Tuesday, September 22, 2009

Ezra Axelrod - Patria/ The Enfield Sessions

[purchase The Enfield Sessions]

[Free download of Patria]

Note: Patria and The Enfield Sessions are two EPs by Ezra Axelrod. Both are available as free downloads, but I have given a purchase link for The Enfield Sessions, because I believe that Axelrod deserves to be paid for what he does. Patria is only available as a download at the time of this writing. Axelrod sent me both EPs burned together on one disc, so I am reviewing them as a single album.

Ezra Axelrod delivers a set, (actually two sets, but they go together pretty well), of songs for piano and voice. On most tracks, he adds stand-up bass and drums. There are some overdubbed vocals, which allow him to add chorus vocals. And that’s it. This results in songs that are subtle but intense. My regular readers know of my bias against oversinging, and that would be a disaster here, in such a spare setting. And given that Axelrod has studied opera performance, he certainly could do it. But Axelrod knows that this is his setting, and he knows how to make this work brilliantly.

The piano is featured, with the bass adding depth and occasional counter melodies. The drums are mostly played with brushes, providing a subtle pulse. Axelrod’s voice is a smooth baritone with a bit of a catch to it, that he controls perfectly. He also uses a light falsetto here and there. Axelrod puts over quite a range of emotions with his singing. Signal presents a man who has been injured and is drifting into shock; Axelrod’s singing makes this believable. Reinvention presents a man who is on the outs with his lover, but in the course of the song, they are reconciled and there is the promise of a new beginning; you can hear all of the intermediate shifts in emotion in Axelrod’s performance. Elsewhere. Axelrod conveys irony, resignation, anxiety, and even bittersweet nostalgia.

Axelrod conceived the three songs that make up Patria as a song cycle. The setting is some unnamed Latin American country. The songs are about the human cost of war. They are not political. There is no mention of what the war is about. Rather, Axelrod is interested in what the war does to those who become caught up in it. There are details missing, which make these songs impressions rather than stories. A man who has left his own country to join “the cause” reaffirms his loyalty to that cause after his capture; the people of his native land are now the enemy. Two brothers, one seriously wounded, emerge from a shelter into a city that has been bombed out of existence, and wonder if their signal for help has been heard. And a group of men find themselves on the losing side of a revolution fought to undo the revolution that was won by their fathers. These are big issues, but Axelrod narrows them down to the affects on individuals. He avoids the trap of sermonizing about the evils of war; he simply presents his characters and lets them speak.

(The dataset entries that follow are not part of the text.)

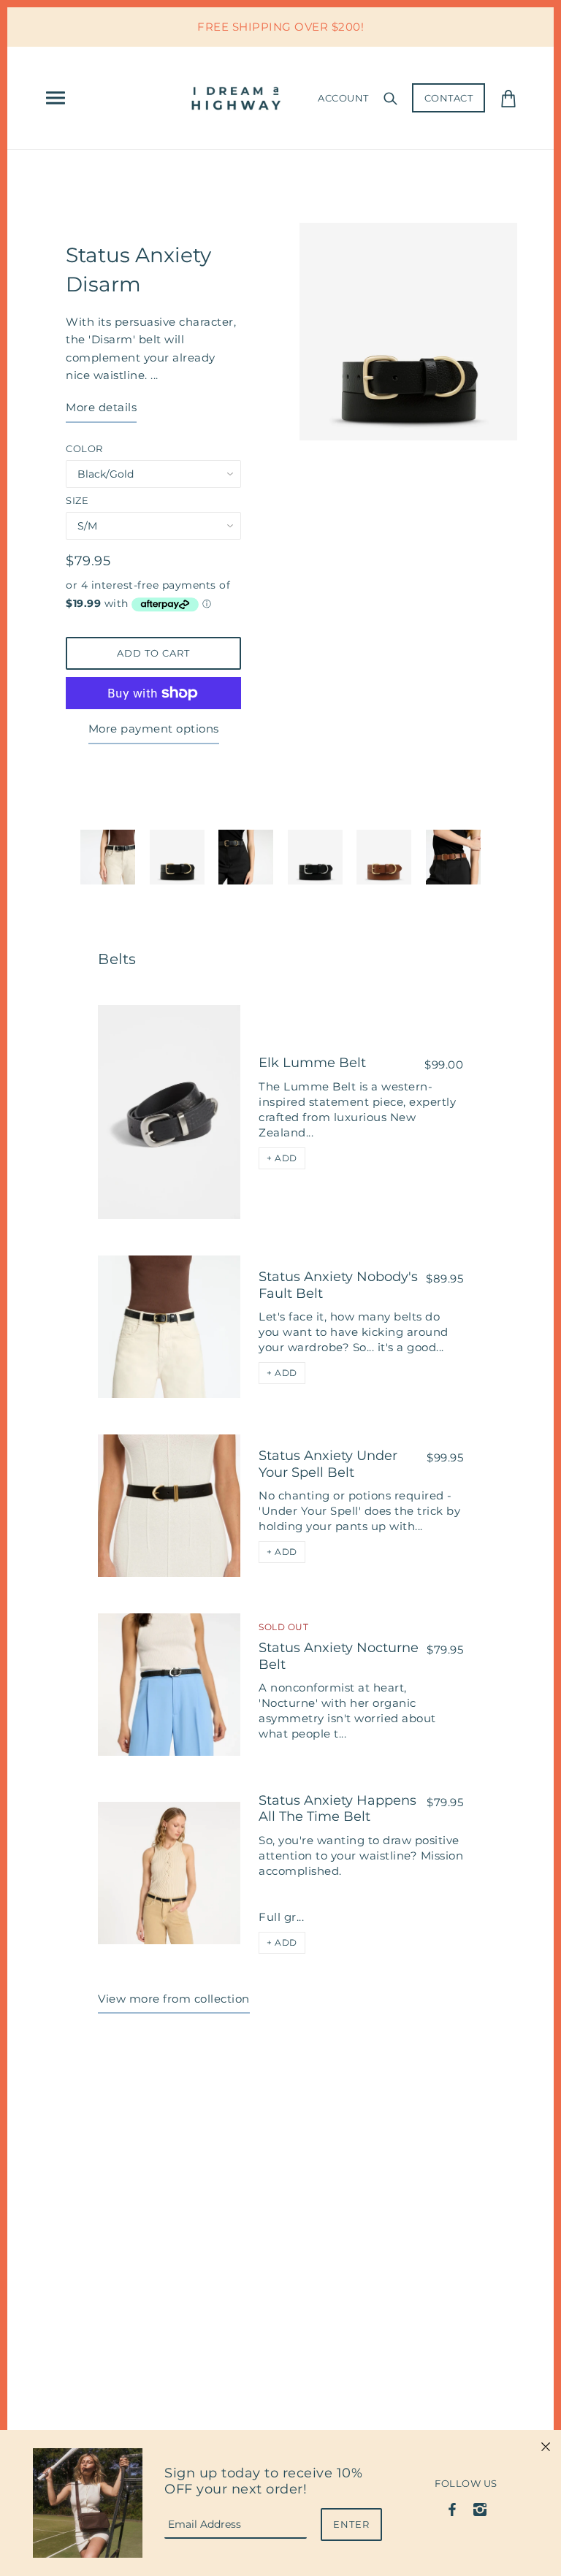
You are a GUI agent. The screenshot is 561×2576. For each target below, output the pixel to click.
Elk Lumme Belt (312, 1063)
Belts (117, 959)
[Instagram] (480, 2508)
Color (84, 448)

The Enfield Sessions is a set of five songs with no overarching theme. But some of the songs echo each other in theme, and even have thematic connections to the Patria songs. People leave their familiar settings. We saw this in Patria, with the man who goes to join the cause. Now, in Father, we meet a son whose been trying to reunite with his father; the father seems to be a man who can never stay in one place for very long. And This Town gives us a man whose parents have been taken away after the father committed a murder; the son must leave the town himself, or live with the damage to his reputation. And just as Patria suggests broken dreams, Southern Way tells the tale of a man who sought fame in Hollywood, but instead found a life that was all too real. But, even taking Patria and The Enfield Sessions as one album, Reinvention is the closest thing to a story. Here, Axelrod describes a pair of lovers who are both writers; they read each other, and their relationship deepens. But there comes a point where they seem to break it off; when they reconcile, their relationship seems to have gained a new strength.

So, Axelrod explores some emotional territory you don’t usually see covered. There are some great images here, but also there are songs where I supplied my own images, based on what I was hearing. That hardly ever happens to me, so it is very much to Axelrod’s credit.

This music sounds fine, but I am curious to know what Axelrod would do with fuller arrangements if he could afford to hire the musicians. Whether or not he chooses to ever to do that however, I will be listening to hear what he does next.